Brian Martin has a very nicely written little essay titled Anti-Virus Companies: Tenacious Spammers which points out a fact that many folks overlook: Anti-Virus companies are some of the worst spammers around and there’s no good reason for it.
When you think about it, he’s right. If you’re like me you’ve probably been deluged with dozens (if not hundreds) of emails every time there’s a virus outbreak of any significance such as the ones going around the last day or so. The reason is simply because so many anti-virus products send emails back to whomever is listed in the FROM field telling them their was a virus in the email. Often that email contains ads for whichever anti-virus program generated it.
Considering that most modern viruses spoof the FROM field and all the anti-virus companies know this there’s really no good reason for them to send an email back to the poor bastard who’s address got spoofed other than to advertise their products.
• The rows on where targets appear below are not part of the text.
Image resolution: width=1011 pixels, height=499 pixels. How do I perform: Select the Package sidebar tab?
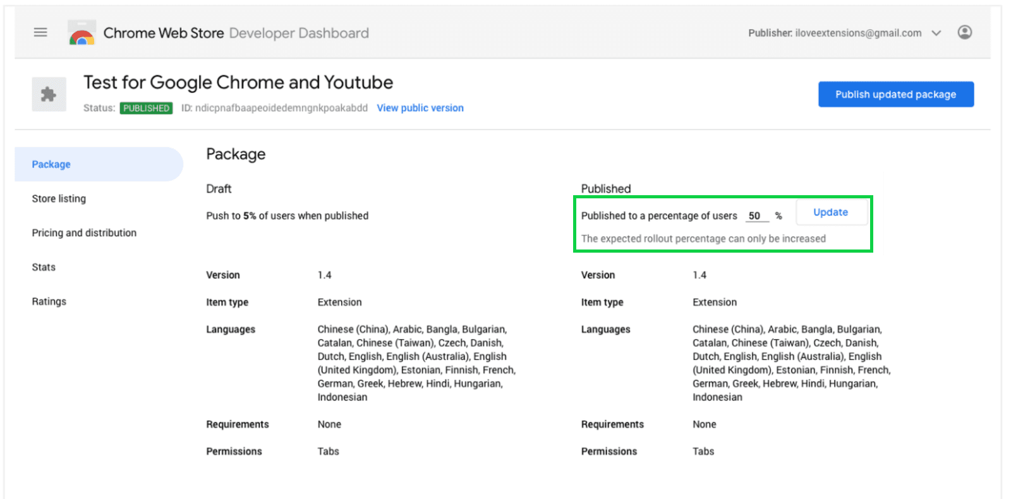point(51,164)
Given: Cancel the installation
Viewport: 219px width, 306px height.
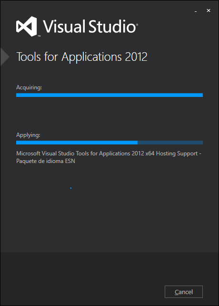Looking at the screenshot, I should [184, 292].

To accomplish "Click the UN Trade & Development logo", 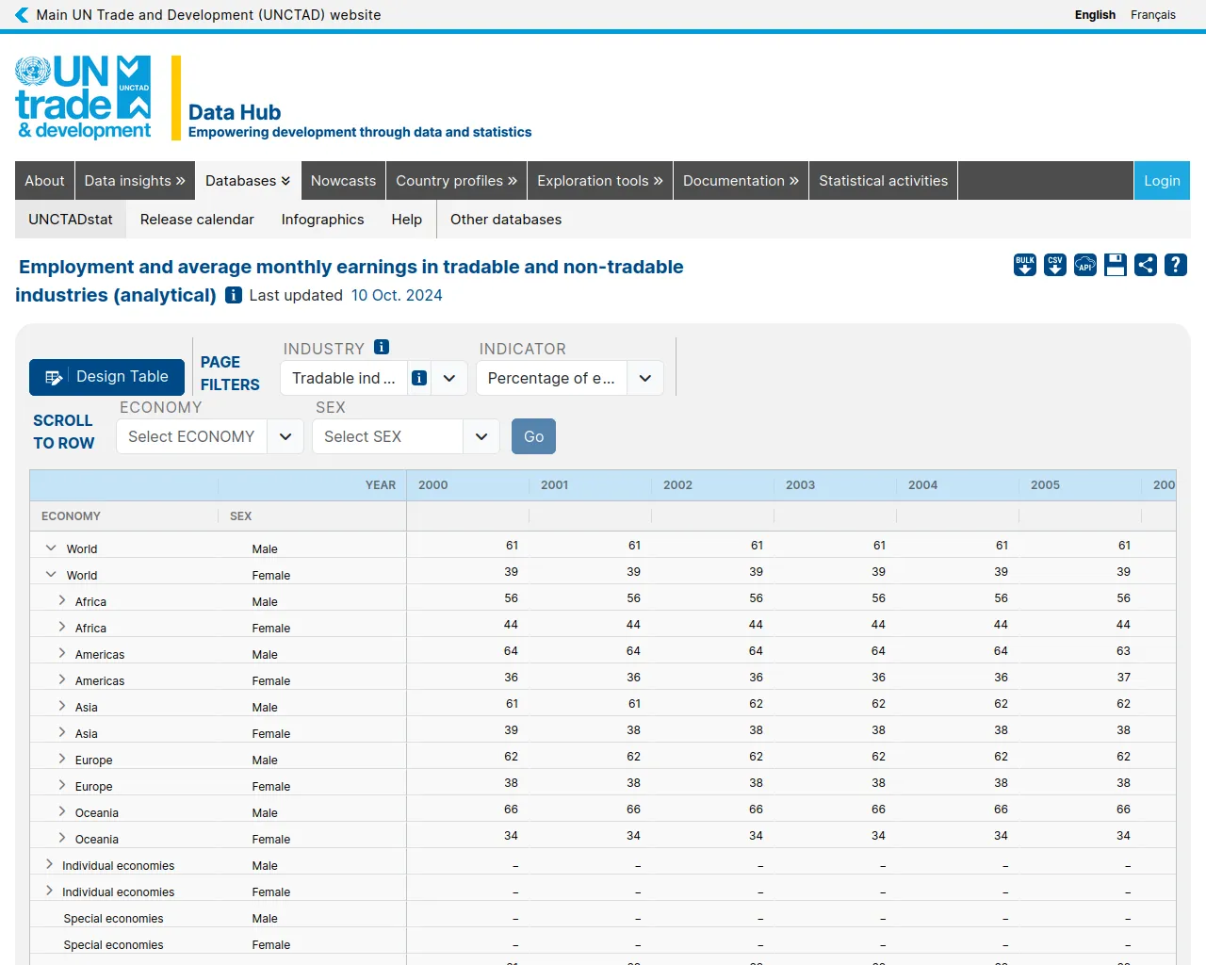I will click(83, 98).
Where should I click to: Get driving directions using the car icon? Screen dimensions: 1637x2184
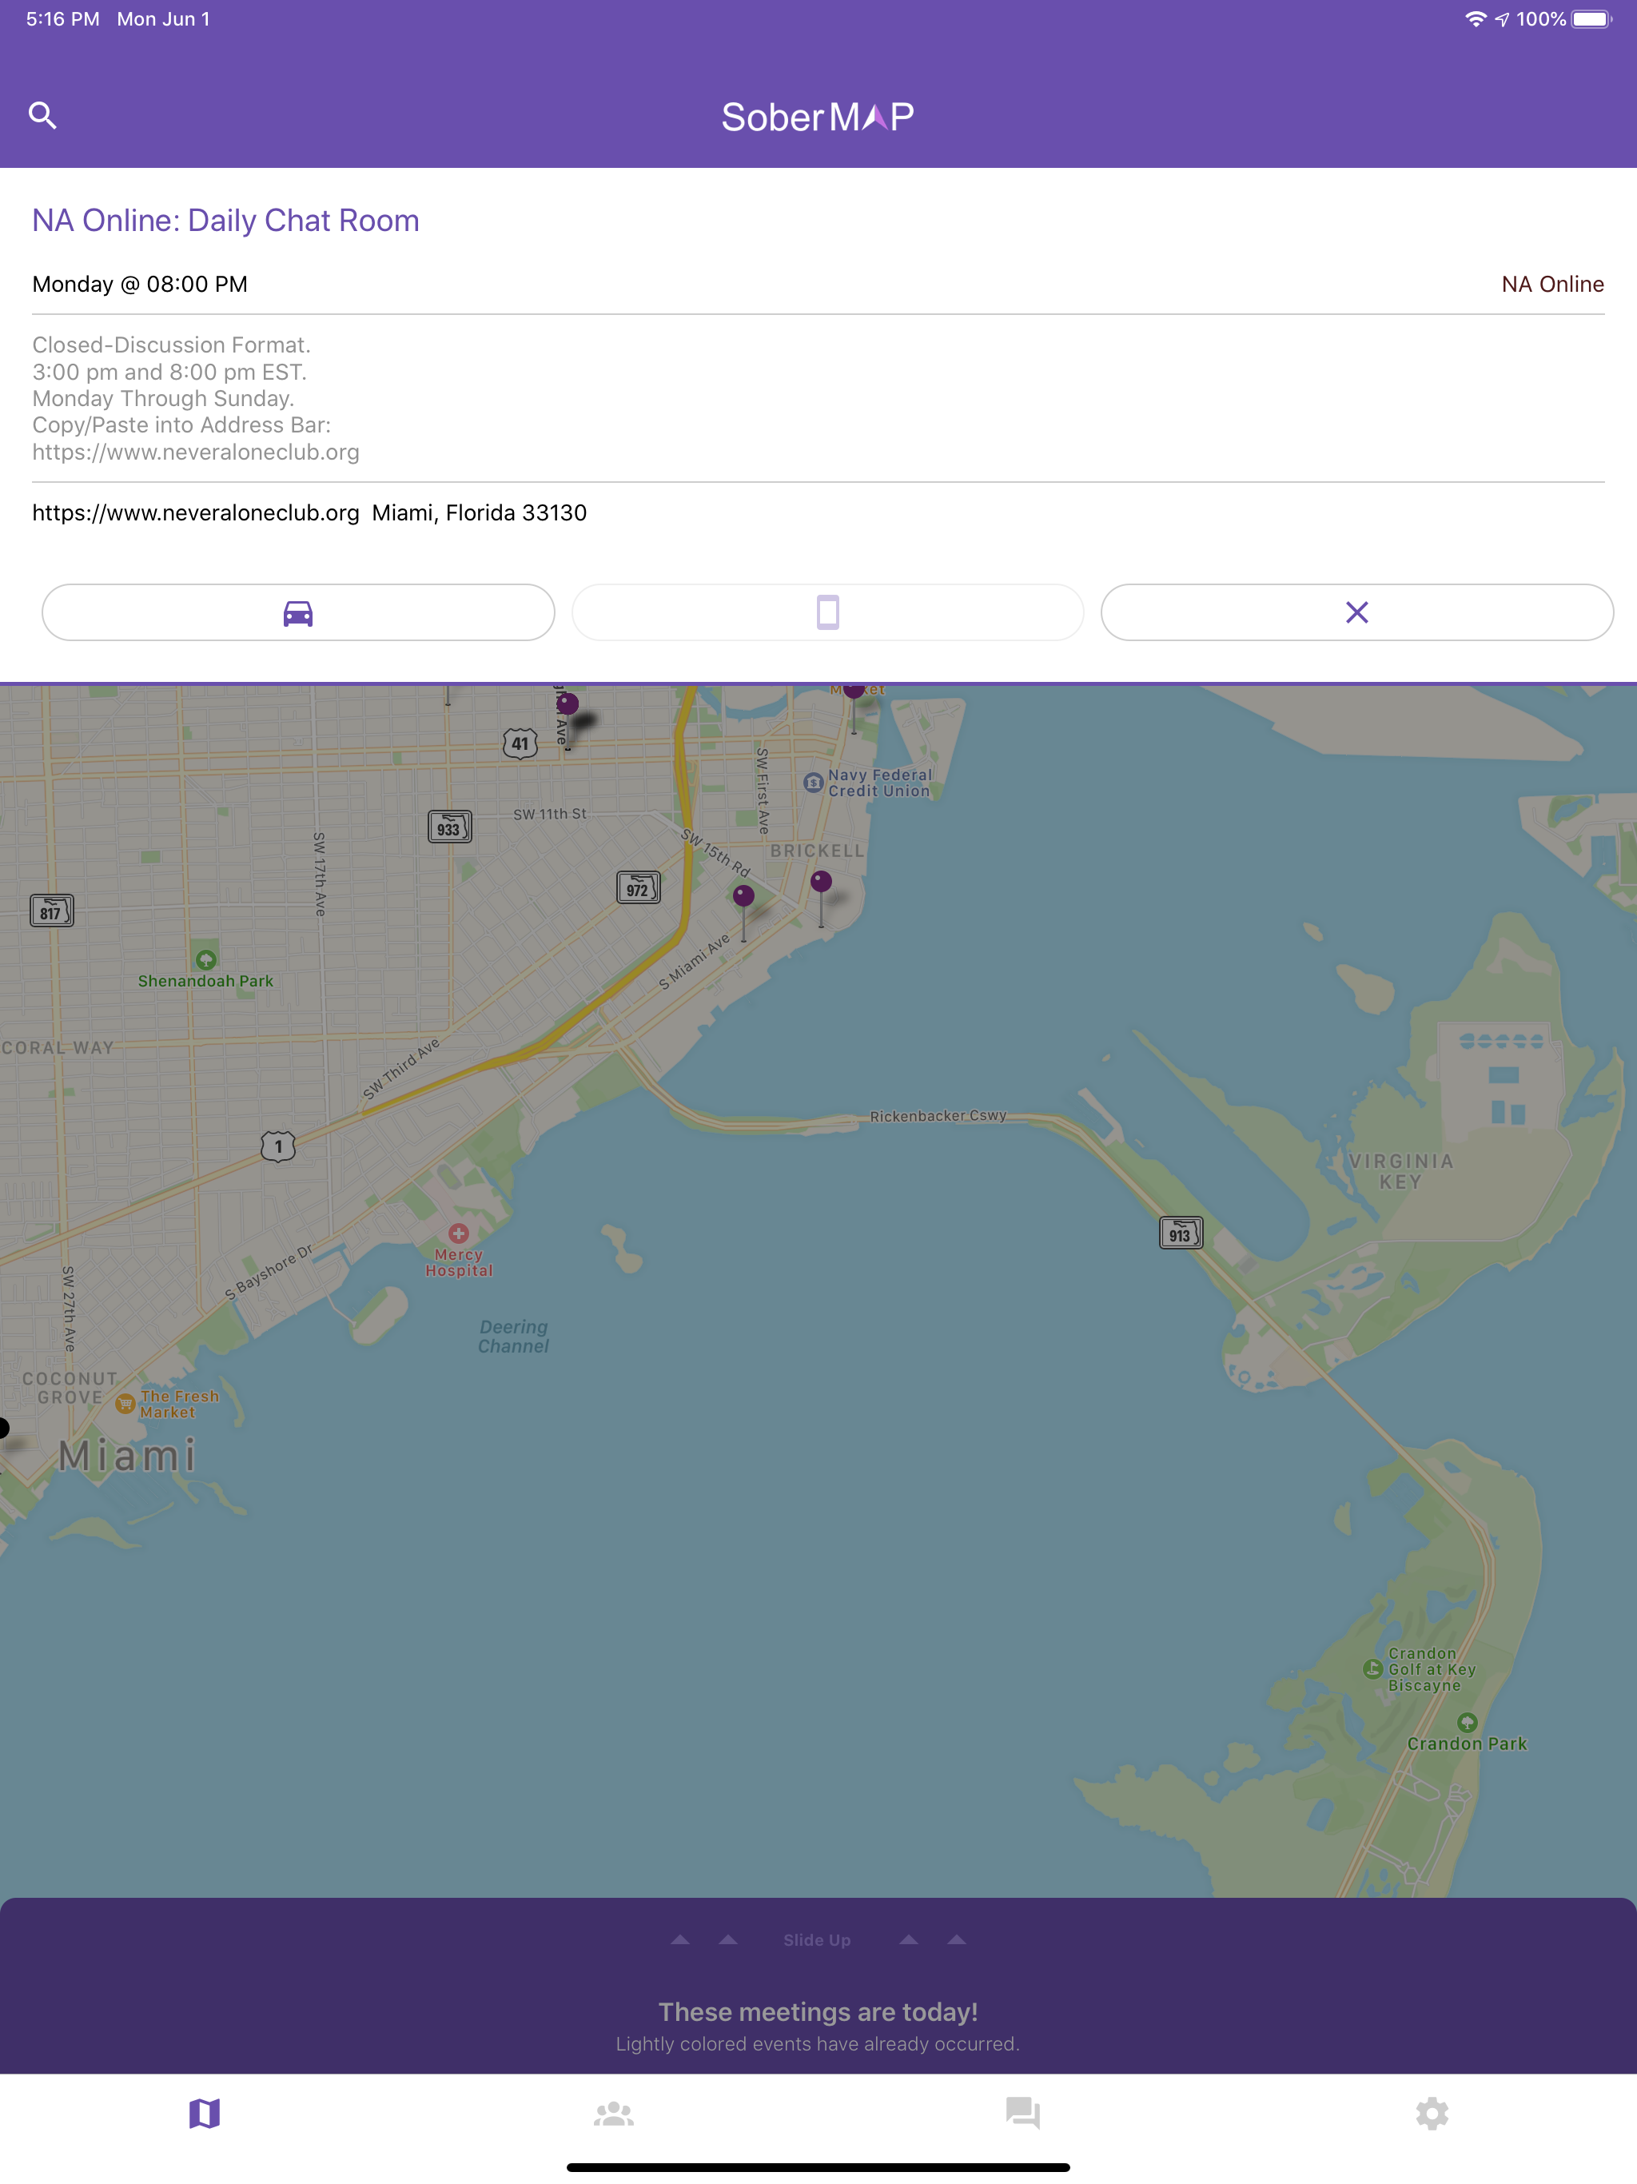(x=297, y=612)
The emails generated certainly don’t provide much of anything in the way of useful information beyond the fact that it stopped a virus so that leaves advertising as the only possible intent.
Now consider how many millions of emails these viruses generate as they shoot themselves off across the net. Even if only a small percentage of anti-virus programs generate email responses every time they stop a virus you’re talking thousands of additional emails with no purpose beyond advertising flying around the Net eating up bandwidth and doing absolutely nothing to help make the situation any better. In fact they often makes things worse by confusing the hell out of less tech-savvy users who now suddenly think they have a virus and get on the horn to their tech support departments.
It’s stupid and the anti-virus companies should know better and it’s time we started telling them. From now on I’m forwarding every one of these stupid messages back to the company whose product produced it with a terse note explaining why they can shove it up their ass. I suggest you do the same.
Update 1/29/04: Interestingly enough I noticed this morning that CNet.com has an article on this very problem.